** BEGIN **

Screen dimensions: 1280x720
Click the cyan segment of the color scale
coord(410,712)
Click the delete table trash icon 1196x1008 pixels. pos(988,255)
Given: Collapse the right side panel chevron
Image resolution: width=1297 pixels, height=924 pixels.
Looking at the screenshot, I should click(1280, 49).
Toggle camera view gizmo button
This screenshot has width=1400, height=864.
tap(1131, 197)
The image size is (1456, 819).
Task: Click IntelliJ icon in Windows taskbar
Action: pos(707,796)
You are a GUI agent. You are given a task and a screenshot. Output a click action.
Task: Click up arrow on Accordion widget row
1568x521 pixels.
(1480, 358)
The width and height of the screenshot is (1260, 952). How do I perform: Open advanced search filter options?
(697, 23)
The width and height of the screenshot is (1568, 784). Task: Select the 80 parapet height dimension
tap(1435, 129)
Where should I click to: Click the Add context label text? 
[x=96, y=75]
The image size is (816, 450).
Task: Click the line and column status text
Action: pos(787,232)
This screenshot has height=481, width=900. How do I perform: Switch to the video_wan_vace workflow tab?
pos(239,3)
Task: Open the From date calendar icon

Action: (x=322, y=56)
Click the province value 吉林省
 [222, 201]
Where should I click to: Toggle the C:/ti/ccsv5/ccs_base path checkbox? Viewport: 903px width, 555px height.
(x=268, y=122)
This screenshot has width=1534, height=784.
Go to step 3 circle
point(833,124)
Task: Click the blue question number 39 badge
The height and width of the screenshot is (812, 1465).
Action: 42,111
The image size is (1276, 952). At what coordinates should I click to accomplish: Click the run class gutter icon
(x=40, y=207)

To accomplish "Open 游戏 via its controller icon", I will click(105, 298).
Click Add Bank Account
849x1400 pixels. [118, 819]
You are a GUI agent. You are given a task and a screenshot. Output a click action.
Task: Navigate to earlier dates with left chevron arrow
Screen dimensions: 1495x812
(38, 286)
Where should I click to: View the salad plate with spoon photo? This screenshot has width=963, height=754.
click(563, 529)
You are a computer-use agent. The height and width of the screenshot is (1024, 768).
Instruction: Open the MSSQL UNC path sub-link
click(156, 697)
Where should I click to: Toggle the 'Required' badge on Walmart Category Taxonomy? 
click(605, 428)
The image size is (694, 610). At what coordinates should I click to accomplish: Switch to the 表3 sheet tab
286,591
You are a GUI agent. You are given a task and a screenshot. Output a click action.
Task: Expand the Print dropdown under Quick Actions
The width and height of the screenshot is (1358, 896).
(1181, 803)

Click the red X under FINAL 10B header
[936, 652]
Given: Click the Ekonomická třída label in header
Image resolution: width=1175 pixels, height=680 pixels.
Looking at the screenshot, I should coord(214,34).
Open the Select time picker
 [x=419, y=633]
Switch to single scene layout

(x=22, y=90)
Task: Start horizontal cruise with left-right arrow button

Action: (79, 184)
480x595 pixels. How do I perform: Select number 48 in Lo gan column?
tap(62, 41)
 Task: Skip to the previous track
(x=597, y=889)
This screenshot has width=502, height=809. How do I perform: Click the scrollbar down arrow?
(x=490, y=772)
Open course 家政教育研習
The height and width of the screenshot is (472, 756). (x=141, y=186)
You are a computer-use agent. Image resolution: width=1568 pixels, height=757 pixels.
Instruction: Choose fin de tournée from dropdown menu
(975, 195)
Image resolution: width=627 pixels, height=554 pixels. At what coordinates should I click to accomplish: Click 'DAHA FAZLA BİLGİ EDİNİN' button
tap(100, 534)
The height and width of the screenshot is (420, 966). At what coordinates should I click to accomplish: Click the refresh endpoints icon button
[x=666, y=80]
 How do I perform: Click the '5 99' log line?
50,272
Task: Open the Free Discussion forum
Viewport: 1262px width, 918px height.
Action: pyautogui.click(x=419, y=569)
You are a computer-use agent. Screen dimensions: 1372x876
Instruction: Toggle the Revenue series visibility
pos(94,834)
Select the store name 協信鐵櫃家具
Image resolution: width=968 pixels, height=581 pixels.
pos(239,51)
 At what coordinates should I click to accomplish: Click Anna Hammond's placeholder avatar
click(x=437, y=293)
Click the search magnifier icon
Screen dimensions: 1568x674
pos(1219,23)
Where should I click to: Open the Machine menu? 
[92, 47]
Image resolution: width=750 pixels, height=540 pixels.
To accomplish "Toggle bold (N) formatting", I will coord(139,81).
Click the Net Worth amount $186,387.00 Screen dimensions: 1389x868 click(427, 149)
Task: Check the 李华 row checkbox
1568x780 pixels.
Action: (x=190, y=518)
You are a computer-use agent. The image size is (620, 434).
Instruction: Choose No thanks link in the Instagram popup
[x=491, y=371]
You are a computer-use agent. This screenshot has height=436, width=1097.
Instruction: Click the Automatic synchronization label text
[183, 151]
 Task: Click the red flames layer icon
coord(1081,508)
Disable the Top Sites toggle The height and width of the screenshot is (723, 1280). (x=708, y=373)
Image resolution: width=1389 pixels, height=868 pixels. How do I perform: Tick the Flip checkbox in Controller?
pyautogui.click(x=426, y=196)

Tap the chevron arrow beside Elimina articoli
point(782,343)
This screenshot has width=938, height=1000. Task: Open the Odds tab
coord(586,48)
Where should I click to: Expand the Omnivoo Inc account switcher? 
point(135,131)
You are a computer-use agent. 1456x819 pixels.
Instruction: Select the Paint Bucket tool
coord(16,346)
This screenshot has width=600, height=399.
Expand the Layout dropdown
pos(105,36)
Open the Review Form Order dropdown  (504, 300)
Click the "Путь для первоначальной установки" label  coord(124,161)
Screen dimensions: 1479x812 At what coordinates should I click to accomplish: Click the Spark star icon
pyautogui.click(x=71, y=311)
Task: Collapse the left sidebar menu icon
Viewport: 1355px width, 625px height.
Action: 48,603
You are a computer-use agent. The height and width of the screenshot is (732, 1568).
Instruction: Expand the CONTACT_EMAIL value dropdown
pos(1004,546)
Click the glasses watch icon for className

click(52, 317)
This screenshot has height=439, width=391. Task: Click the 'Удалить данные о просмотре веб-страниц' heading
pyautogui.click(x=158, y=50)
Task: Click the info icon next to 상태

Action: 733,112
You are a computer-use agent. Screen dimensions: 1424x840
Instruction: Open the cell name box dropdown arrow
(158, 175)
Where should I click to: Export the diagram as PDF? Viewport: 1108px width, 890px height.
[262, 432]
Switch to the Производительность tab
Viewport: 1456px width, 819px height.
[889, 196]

** END **

OBJECTIVE: Rewrite everything from the line containing "Open the Review" down to the line containing "pyautogui.click(x=71, y=311)", replacing "dropdown" with "menu" and keeping all else the same.

SOLUTION TO THIS EXERCISE:
Open the Review Form Order menu  (504, 300)
Click the "Путь для первоначальной установки" label  coord(124,161)
Screen dimensions: 1479x812 At what coordinates should I click to accomplish: Click the Spark star icon
pyautogui.click(x=71, y=311)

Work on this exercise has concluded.